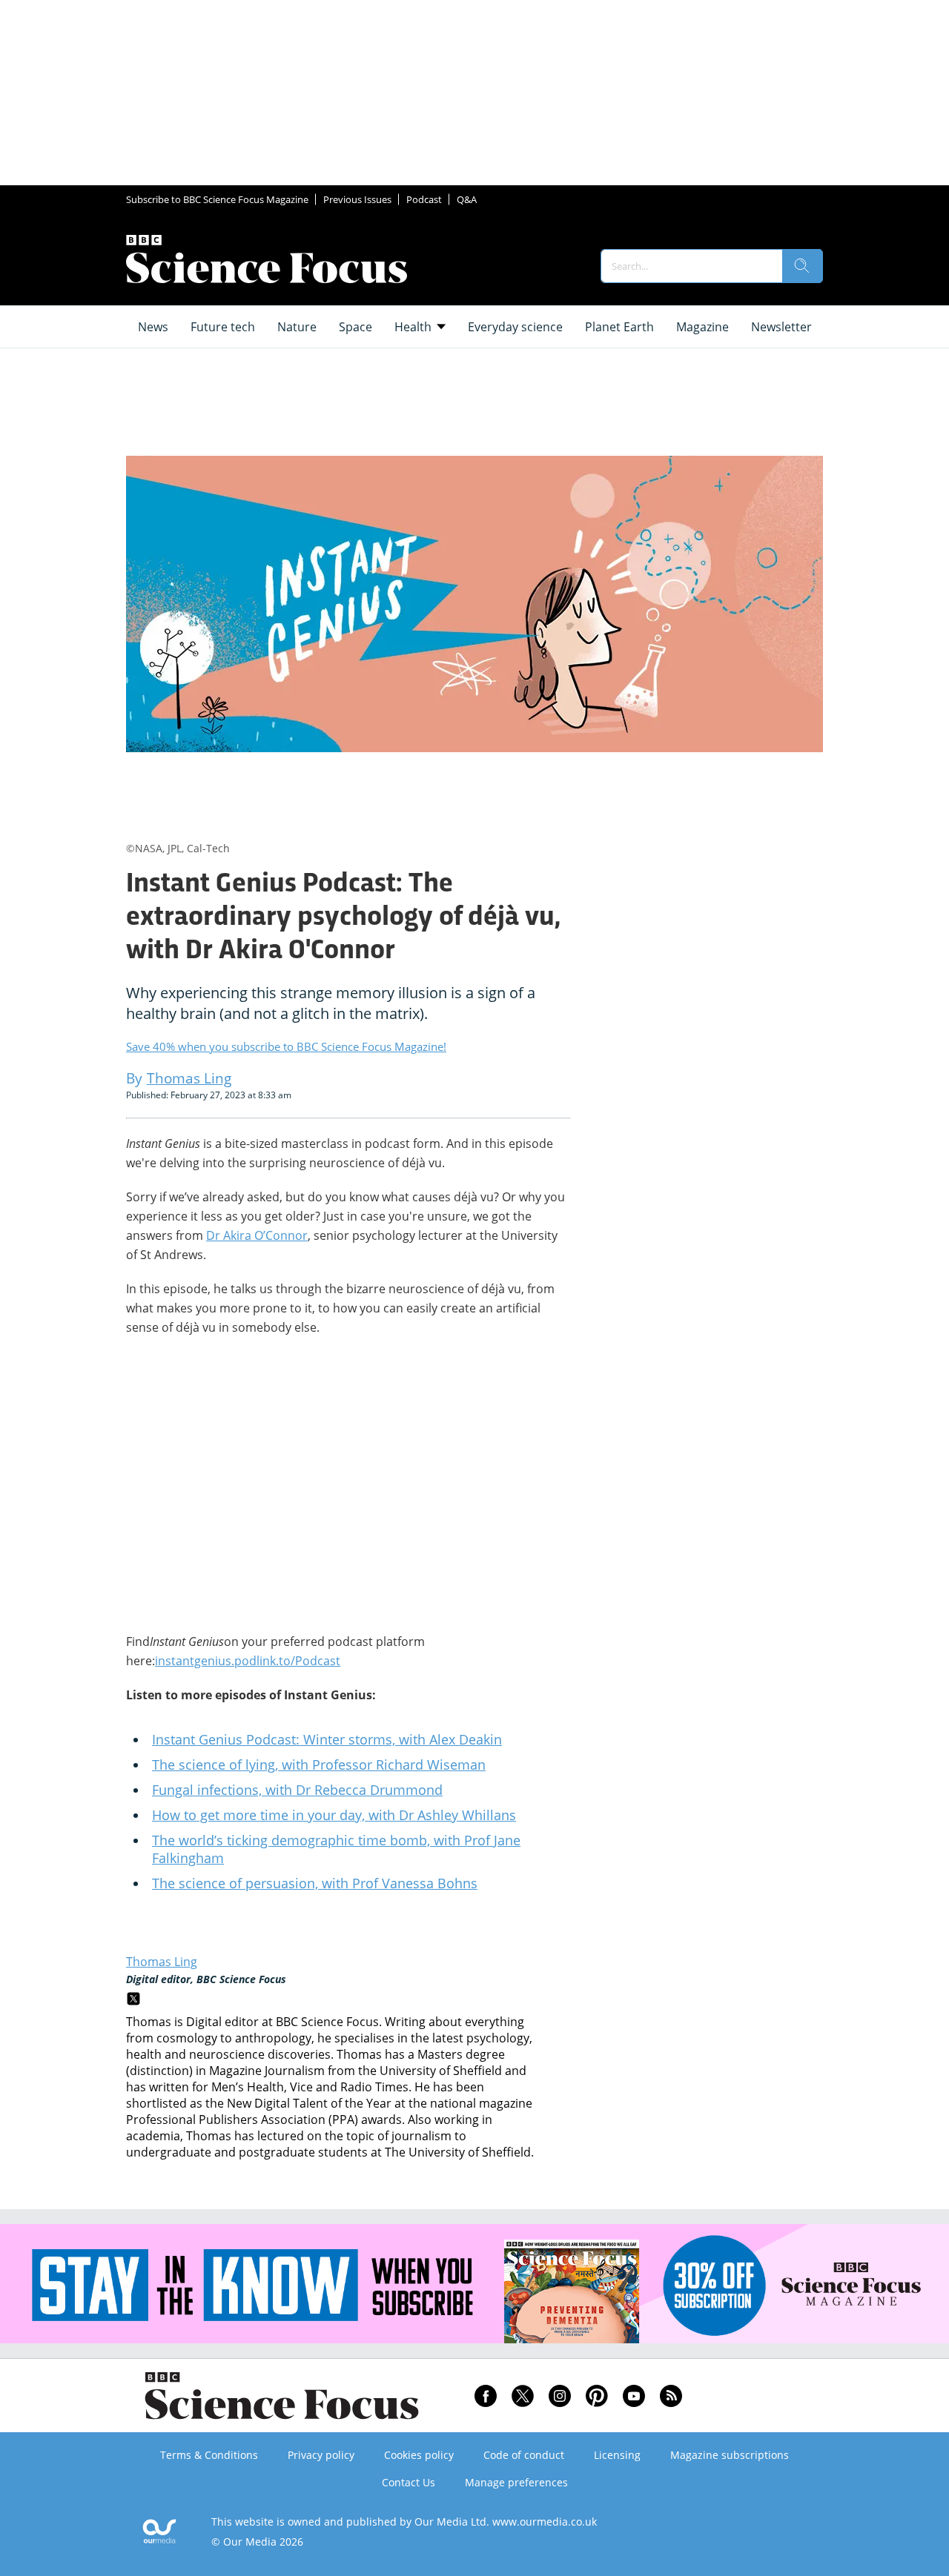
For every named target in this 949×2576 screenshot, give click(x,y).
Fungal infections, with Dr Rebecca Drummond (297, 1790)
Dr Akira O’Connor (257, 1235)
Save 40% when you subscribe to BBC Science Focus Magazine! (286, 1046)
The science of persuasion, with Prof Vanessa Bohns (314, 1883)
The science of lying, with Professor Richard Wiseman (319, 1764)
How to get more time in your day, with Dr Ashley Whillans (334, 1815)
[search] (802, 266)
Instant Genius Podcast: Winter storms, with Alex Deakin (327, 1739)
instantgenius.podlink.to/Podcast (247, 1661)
--
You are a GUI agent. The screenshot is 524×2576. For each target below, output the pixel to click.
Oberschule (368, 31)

*WHAT YOU WILL DO*:
Which of the lines in the material carry the string "click"? Pull them out.

*SOLUTION TO THE EXERCISE*:
For every named target in this 949×2576 screenshot, give click(x,y).
You are a GUI agent. The screenshot is 524×2576. For each target below, output the pixel to click.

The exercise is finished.